+++ EXERCISE DATA

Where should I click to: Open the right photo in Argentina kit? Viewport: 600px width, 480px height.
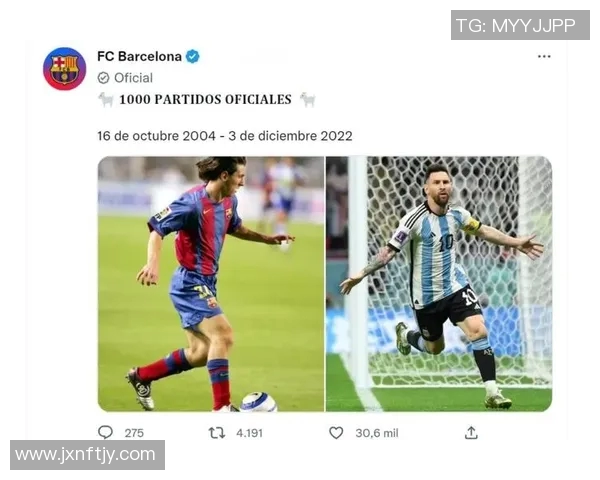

++++++
+++ EXERCISE DATA

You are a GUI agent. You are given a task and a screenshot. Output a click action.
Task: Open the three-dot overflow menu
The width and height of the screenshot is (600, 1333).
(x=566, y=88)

++++++

### WHAT IS REQUIRED
Write the stretch from the line containing "You are a GUI" through the line containing "(x=566, y=88)" as a JSON list of strings, with one string for each line and blank lines omitted.

### THE COMPLETED TASK
[
  "You are a GUI agent. You are given a task and a screenshot. Output a click action.",
  "Task: Open the three-dot overflow menu",
  "The width and height of the screenshot is (600, 1333).",
  "(x=566, y=88)"
]